> _Passage to read_:
Studio album by Ne-Yo
- Released: February 28, 2006
- Studio: Westlake, Compound (Los Angeles); Sony Music, Manhattan Beach (New York City);
- Genre: R&B
- Length: 49:35
- Label: Compound; Def Jam;
- Producer: Boola; Ron "Neff-U" Feemster; Brandon Howard; Sixx John; Ervin "EP" Pope; Brian "B-Nasty" Reid; Stargate; Shea Taylor; Curtis "Sauce" Wilson;

Ne-Yo chronology
|  | In My Own Words (2006) | Because of You (2007) |

Singles from In My Own Words
- "Stay" Released: September 19, 2005; "So Sick" Released: November 21, 2005; "When You're Mad" Released: March 6, 2006; "Sexy Love" Released: June 6, 2006;

= In My Own Words =

In My Own Words is the debut studio album of American singer-songwriter Ne-Yo. It was released by Compound Entertainment and Def Jam Recordings on February 28, 2006. Conceived following his songwriting breakthrough with "Let Me Love You" for fellow R&B singer Mario in 2004, Ne-Yo worked with musicians Ron "Neff-U" Feemster, Brandon Howard, Shea Taylor, and Curtis "Sauce" Wilson, as well as Norwegian production duo Stargate on most of the album, some of which would become regular contributors on subsequent projects. The singer co-wrote the lyrics for each song on In My Own Words which features guest appearances by rappers Peedi Peedi and Ghostface Killah.

> _Input data_:
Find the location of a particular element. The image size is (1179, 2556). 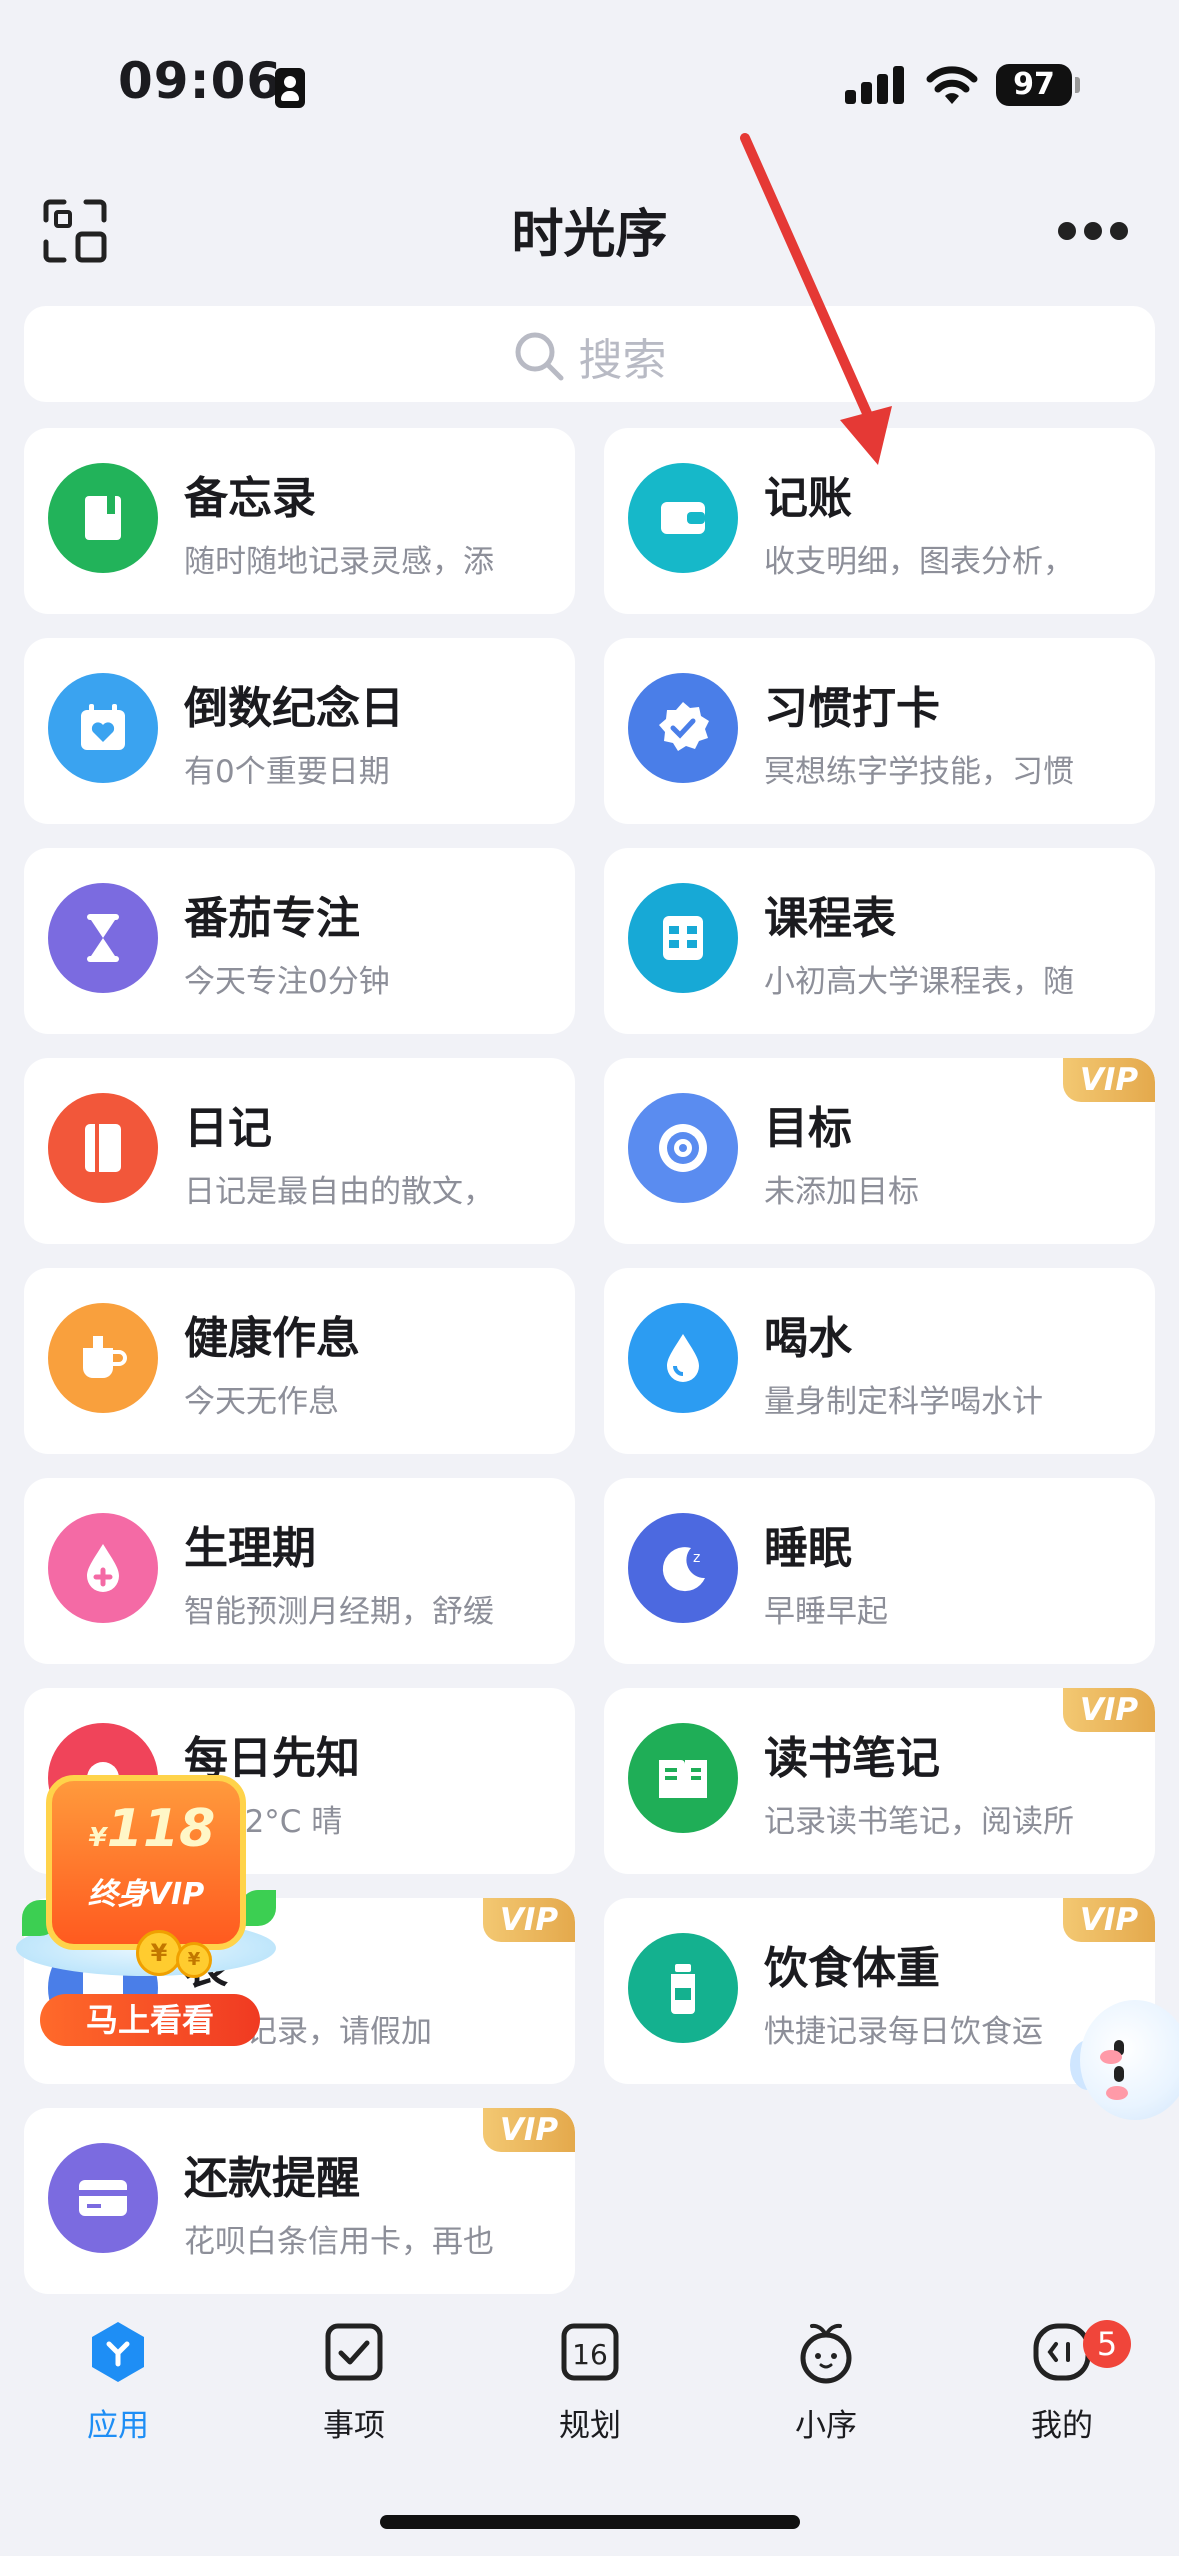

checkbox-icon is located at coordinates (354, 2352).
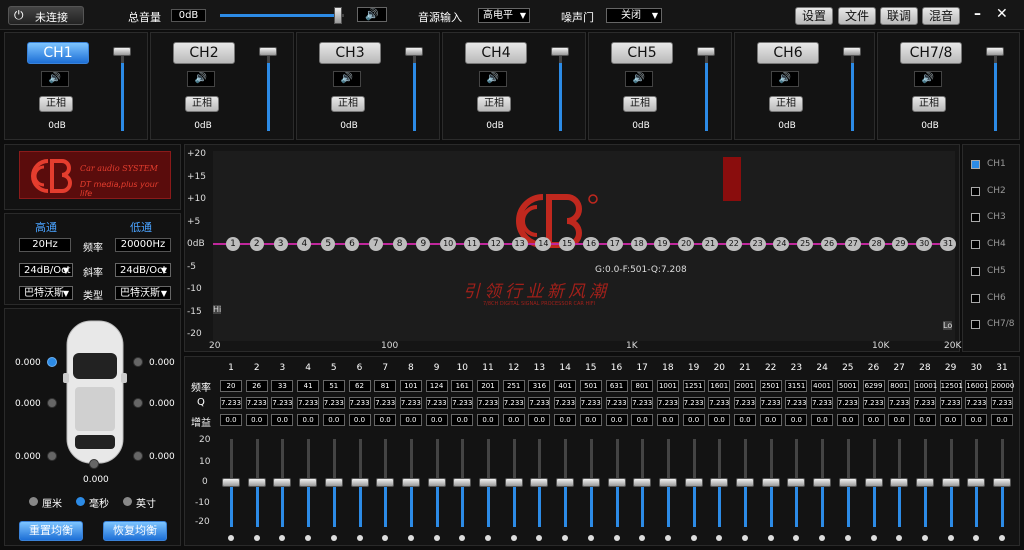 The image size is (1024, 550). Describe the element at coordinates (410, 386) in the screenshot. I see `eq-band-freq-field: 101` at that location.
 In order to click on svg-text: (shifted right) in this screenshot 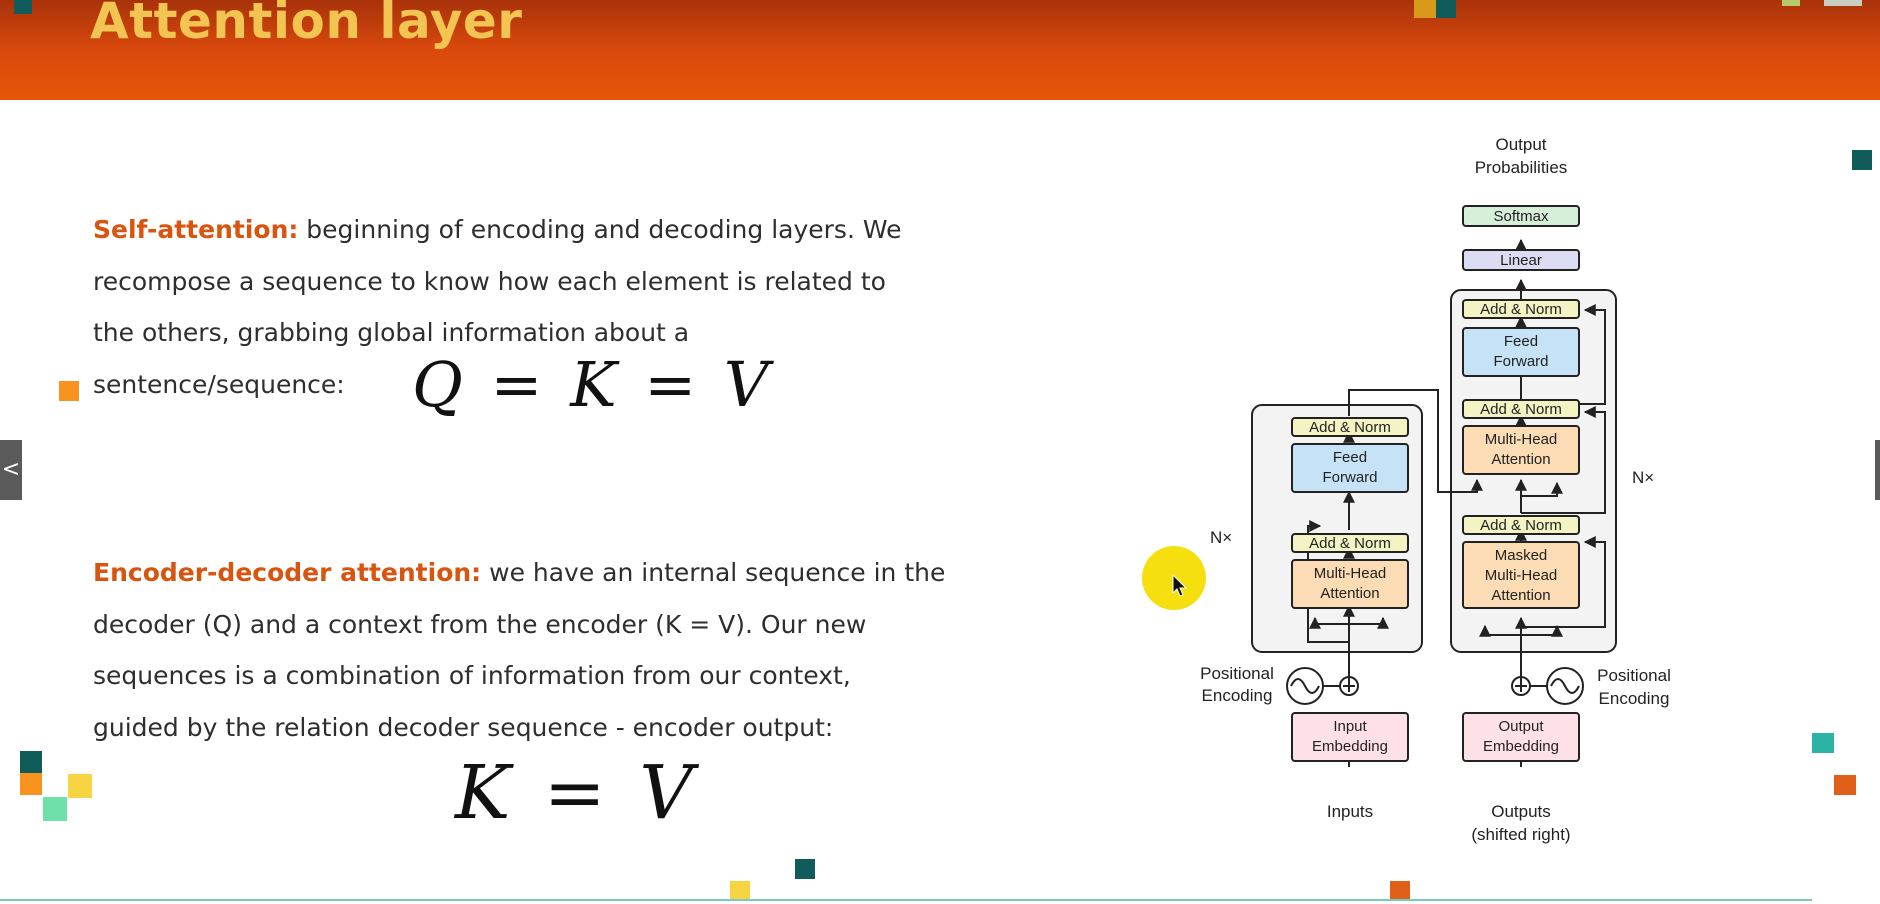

> _Work item_: Can you extend the passage about Ne-Yo's debut album In My Own Words, picking up after its final sentence? None of the data matters here.

> _Result for this task_:
Upon its release, the album received generally positive reviews from music critics and earned a Grammy Award nomination in the Best Contemporary R&B Album category. It debuted at number one on the US Billboard 200, with 301,000 copies sold, and reached the top ten of the Canadian Albums Chart. It was subsequently certified platinum by Recording Industry Association of America (RIAA), with 1.5 million copies sold in the United States, and became a platinum-seller in Australia, Japan, and the United Kingdom as well. Four singles were released from the album, including "Stay", "When You're Mad", "Sexy Love", and the number-one hit "So Sick". In further support, Ne-Yo went on tour in August 2006 with singer Chris Brown and Dem Franchize Boyz.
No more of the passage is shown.